What is expected:
Throughout the listing that follows, find each line with the word "next" and copy it.

Supplied material:
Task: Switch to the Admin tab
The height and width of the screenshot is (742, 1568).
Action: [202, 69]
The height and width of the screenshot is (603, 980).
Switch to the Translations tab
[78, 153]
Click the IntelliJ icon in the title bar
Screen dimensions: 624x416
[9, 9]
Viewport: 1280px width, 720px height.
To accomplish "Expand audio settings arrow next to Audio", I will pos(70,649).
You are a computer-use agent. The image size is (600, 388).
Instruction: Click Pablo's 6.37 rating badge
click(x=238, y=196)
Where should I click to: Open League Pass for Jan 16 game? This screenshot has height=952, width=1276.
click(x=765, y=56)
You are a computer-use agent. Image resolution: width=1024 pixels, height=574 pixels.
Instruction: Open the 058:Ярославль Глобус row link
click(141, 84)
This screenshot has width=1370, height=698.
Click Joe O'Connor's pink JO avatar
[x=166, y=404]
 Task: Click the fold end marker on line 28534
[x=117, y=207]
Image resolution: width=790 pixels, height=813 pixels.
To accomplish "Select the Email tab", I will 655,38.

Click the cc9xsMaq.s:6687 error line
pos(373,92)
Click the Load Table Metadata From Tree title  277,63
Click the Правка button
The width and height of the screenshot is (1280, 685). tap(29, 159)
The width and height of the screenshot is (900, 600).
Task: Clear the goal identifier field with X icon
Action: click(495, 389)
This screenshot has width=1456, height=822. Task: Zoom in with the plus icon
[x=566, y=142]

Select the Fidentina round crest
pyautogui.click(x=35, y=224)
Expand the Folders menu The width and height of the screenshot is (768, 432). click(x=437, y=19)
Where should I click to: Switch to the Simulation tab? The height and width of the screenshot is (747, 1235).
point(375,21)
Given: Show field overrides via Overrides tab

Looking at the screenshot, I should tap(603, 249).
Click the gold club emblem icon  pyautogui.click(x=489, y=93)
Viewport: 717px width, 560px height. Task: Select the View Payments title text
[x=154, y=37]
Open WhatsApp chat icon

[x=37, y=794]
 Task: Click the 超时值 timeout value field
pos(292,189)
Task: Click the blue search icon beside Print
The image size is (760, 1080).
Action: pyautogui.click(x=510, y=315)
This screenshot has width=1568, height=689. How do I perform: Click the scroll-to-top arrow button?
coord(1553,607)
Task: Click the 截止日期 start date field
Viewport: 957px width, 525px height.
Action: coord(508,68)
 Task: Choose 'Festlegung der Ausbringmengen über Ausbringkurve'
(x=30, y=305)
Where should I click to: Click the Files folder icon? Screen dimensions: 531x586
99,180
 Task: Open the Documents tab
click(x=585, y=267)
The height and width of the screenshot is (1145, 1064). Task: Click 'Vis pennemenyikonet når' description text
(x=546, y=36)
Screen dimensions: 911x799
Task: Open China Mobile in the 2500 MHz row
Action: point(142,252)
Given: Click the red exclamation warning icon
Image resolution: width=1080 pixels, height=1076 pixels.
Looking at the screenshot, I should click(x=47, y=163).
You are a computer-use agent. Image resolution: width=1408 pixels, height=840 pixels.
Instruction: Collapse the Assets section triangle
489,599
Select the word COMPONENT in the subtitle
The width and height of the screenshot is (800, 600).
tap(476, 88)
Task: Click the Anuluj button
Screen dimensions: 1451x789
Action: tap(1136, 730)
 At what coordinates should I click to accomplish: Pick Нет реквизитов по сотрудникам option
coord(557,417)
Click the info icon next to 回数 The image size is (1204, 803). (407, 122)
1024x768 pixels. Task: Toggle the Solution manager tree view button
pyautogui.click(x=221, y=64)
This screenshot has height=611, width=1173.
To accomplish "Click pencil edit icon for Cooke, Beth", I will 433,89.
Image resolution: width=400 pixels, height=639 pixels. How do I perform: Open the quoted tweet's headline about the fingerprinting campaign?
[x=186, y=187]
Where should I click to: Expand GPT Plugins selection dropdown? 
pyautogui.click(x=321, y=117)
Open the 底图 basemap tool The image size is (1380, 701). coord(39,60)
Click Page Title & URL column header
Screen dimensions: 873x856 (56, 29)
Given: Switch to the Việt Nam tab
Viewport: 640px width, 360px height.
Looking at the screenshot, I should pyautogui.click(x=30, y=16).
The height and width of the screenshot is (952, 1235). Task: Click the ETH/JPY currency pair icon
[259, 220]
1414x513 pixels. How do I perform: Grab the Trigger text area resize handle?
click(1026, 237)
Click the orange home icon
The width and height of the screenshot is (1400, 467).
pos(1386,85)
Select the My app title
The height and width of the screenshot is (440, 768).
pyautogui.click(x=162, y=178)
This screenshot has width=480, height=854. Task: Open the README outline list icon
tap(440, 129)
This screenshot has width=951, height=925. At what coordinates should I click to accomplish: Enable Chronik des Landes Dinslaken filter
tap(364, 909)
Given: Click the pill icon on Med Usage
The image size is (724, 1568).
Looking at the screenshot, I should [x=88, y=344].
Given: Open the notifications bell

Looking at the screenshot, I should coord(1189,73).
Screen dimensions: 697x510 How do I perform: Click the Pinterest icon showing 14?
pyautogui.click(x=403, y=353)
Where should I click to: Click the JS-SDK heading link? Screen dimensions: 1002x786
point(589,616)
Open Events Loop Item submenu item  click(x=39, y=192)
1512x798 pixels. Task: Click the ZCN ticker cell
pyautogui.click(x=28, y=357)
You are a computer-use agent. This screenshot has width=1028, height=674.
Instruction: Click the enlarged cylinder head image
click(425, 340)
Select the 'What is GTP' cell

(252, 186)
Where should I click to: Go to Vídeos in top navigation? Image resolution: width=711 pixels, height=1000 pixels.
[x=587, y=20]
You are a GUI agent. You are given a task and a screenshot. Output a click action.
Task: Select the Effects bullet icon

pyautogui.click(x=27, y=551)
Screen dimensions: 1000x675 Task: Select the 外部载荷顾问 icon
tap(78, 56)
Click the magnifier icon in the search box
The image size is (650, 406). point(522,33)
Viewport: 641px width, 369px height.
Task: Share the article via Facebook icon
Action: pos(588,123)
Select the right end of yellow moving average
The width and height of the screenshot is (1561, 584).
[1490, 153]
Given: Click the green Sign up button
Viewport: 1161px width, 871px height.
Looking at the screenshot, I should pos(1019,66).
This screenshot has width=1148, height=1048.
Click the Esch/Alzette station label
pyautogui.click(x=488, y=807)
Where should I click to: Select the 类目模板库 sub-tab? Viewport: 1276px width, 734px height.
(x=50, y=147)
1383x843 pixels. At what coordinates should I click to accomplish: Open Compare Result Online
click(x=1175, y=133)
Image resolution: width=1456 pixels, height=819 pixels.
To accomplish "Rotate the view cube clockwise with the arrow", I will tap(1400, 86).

Solution:
To accomplish "Expand audio settings arrow next to Audio", I will pos(70,649).
Click the info icon next to 回数 The image size is (1204, 803). (407, 122)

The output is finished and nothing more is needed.